• _Directions for this task_
Report every line of the data where the string "logo" appears.

• _Record extracts_
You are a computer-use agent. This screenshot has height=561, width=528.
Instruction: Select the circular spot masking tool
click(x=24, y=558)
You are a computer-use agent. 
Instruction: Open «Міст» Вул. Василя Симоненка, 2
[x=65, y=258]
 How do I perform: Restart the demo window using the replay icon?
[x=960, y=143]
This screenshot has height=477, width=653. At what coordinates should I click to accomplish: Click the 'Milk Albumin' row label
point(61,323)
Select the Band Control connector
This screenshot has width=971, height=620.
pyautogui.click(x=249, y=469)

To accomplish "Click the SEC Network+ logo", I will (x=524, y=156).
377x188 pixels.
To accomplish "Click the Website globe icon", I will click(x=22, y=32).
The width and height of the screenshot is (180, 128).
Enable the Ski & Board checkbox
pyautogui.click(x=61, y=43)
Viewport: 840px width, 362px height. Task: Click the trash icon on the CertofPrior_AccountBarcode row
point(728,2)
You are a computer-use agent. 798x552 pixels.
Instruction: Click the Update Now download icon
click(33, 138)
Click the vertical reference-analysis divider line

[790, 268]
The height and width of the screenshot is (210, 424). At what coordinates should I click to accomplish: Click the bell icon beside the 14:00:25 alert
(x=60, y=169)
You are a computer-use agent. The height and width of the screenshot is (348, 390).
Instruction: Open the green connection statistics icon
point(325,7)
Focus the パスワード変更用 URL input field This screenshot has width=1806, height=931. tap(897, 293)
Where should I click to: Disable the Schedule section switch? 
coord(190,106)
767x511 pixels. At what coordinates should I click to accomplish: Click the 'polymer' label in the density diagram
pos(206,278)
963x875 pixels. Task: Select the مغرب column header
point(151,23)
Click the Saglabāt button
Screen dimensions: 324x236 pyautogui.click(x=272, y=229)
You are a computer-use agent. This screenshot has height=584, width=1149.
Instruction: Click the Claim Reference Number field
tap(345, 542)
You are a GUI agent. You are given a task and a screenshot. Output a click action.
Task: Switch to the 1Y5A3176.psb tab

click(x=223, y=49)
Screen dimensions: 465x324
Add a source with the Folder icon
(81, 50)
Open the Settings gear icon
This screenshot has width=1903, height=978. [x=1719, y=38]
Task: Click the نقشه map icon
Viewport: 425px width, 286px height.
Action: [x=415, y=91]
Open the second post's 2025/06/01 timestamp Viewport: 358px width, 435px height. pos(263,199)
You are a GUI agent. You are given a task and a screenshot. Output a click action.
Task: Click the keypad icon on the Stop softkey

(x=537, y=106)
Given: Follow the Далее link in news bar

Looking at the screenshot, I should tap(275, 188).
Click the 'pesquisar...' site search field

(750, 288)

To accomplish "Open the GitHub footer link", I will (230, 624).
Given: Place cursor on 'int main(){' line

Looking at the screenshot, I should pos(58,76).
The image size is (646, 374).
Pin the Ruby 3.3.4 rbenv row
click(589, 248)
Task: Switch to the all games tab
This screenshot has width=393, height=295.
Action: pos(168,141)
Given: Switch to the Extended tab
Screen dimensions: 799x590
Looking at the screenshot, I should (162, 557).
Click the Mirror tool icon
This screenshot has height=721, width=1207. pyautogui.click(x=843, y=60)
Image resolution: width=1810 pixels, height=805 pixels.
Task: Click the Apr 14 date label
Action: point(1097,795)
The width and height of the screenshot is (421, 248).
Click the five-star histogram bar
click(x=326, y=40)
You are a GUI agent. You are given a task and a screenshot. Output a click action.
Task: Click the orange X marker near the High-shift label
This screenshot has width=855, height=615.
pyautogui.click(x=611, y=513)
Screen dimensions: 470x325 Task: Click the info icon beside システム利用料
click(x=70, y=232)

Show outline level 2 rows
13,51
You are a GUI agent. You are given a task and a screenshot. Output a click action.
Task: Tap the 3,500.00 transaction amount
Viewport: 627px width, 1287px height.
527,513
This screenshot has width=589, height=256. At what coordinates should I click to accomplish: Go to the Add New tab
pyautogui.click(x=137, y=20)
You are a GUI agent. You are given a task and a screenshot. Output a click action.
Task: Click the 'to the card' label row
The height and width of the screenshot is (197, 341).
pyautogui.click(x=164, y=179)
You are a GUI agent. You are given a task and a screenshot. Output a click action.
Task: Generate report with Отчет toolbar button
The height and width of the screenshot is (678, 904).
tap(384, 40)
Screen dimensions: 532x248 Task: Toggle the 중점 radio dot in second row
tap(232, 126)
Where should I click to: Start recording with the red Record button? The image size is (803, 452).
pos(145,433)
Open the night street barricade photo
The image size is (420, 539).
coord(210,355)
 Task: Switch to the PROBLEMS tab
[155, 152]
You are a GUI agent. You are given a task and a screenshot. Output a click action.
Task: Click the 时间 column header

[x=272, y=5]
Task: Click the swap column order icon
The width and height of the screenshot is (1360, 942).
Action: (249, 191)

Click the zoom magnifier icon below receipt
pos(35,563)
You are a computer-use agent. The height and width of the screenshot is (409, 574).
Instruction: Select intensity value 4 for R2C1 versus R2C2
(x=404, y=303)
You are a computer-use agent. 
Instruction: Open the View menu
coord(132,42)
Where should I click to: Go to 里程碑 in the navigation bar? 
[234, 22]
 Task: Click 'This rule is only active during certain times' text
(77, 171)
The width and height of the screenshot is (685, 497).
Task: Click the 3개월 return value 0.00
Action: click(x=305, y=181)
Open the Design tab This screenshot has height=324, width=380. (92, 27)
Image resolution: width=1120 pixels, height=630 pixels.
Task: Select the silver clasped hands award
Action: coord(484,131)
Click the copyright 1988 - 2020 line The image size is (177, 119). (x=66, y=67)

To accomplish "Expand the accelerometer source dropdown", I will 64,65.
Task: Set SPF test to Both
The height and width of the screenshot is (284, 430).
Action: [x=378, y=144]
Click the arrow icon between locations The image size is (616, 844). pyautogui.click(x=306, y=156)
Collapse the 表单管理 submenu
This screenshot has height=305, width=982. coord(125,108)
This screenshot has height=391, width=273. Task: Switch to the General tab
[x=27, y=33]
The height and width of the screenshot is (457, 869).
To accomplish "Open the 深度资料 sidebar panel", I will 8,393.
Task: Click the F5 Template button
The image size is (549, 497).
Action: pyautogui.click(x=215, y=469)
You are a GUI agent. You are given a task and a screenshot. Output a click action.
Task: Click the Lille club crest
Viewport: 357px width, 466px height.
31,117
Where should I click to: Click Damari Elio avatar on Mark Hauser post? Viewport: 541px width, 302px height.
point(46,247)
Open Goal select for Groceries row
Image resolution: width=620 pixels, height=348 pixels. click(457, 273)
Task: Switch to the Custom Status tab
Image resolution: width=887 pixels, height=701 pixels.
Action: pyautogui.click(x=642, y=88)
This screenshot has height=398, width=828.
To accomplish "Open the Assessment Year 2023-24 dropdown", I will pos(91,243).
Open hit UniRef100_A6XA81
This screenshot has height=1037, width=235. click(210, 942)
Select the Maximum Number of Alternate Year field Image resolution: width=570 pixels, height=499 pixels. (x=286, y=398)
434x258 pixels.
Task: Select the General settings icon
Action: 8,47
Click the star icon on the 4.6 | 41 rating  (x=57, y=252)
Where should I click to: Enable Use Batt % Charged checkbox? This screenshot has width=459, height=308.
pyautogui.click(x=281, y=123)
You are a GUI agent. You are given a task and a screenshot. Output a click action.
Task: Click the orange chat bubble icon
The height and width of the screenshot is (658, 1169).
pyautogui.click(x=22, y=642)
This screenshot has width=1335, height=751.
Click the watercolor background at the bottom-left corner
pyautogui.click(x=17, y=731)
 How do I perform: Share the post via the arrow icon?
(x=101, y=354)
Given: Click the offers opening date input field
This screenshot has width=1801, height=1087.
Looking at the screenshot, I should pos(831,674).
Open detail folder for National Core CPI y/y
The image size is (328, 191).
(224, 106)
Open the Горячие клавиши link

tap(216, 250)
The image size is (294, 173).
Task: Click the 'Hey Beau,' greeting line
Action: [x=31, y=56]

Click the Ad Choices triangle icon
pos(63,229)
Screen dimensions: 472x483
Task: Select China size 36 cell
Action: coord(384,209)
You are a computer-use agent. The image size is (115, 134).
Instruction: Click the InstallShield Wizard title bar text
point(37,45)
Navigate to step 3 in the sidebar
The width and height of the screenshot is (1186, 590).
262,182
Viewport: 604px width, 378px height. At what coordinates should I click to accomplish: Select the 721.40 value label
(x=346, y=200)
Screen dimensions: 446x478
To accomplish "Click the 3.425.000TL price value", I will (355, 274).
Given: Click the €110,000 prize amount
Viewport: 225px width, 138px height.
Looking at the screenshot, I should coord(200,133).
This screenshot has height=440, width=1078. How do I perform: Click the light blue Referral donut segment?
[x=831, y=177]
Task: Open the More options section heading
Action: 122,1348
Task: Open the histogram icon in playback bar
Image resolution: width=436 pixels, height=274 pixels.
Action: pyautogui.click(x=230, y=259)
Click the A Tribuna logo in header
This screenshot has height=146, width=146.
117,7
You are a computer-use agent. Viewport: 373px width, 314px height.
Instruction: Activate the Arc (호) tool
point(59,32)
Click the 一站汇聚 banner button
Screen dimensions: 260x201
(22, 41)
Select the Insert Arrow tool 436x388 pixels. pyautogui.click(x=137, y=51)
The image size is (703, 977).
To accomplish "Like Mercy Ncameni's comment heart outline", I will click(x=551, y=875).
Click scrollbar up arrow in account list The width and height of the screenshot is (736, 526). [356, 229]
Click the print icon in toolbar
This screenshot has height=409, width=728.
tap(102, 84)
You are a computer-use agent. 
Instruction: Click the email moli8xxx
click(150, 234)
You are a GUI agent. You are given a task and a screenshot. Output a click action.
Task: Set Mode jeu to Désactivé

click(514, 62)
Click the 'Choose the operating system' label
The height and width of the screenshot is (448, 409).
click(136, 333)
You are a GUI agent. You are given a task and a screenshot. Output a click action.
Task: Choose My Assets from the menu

• _The answer_
To accomplish "Click the SEC Network+ logo", I will (x=524, y=156).
Click the A Tribuna logo in header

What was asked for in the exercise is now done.